Often the first step in determining the probability of an event is determining the probability distribution to which the event belongs. Good statisticians can identify the correct distribution right away; if you learn some simple rules, you can specify the correct distribution just like the experts. In this post, I describe how to identify the two most common discrete distributions: binomial and geometric.
Requirements for a binomial distribution
- There are a fixed number, n, of trials.
- All trials are independent.
- The probability, p, of success in each trial is a constant.
- We are interested in the number of successes in the n trials.
If these conditions are met, you have a binomial distribution. Here’s an example question: “A manufacturing process produces widgets with a known defect rate of 2%. If 100 widgets are selected at random, what is the probability that exactly three are defective?” Here, the 100 selected widgets represent the 100 trials (a fixed number). The probability of finding a defective widget in each trial is a constant 2%. We are looking for the probability of finding three defective widgets (we are counting the number of times we find a defective widget). So we know we have a binomial distribution.

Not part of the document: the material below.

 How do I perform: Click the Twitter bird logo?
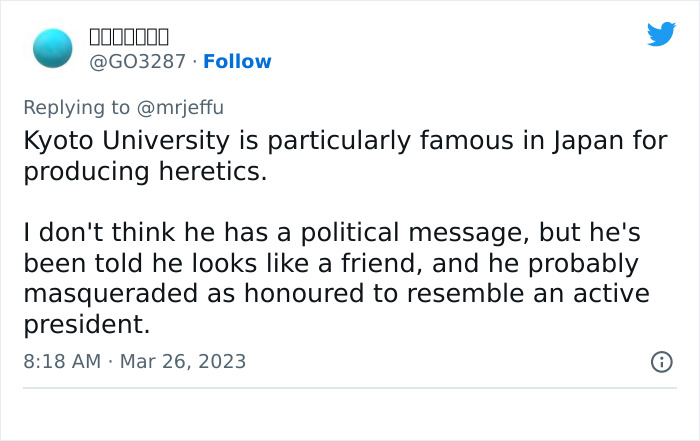[x=661, y=35]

Note that if the population is finite, the probability of success will change slightly each time we select an item. That means we do not have a binomial distribution. However, if the population is large enough, the probability does not change very much and we can approximate the problem with a binomial distribution. A common rule of thumb for using the approximate binomial is to require that the population size, N, be at least ten times larger than the sample size, n.

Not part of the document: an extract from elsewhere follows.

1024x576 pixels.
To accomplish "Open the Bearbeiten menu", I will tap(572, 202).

Requirement for a geometric distribution
- All trials are independent.
- The probability, p, of success in each trial is a constant.
- We count the number of trials until the first success.

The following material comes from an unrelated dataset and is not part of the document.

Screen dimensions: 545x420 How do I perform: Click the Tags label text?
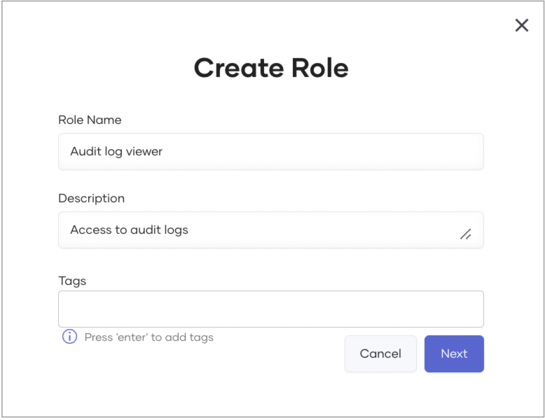[72, 281]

If these conditions are met, you have a geometric distribution. Note that the conditions are similar to the binomial distribution conditions, but the number of trials is not fixed and we are not counting the number of successes. Here’s an example question: “A manufacturing process produces widgets with a known defect rate of 2%. What is the probability that 100 good widgets are inspected before the first defective widget is found?” Note that this question looks somewhat similar to the previous example. But this time we have phrased the question in a way that leads to a geometric distribution.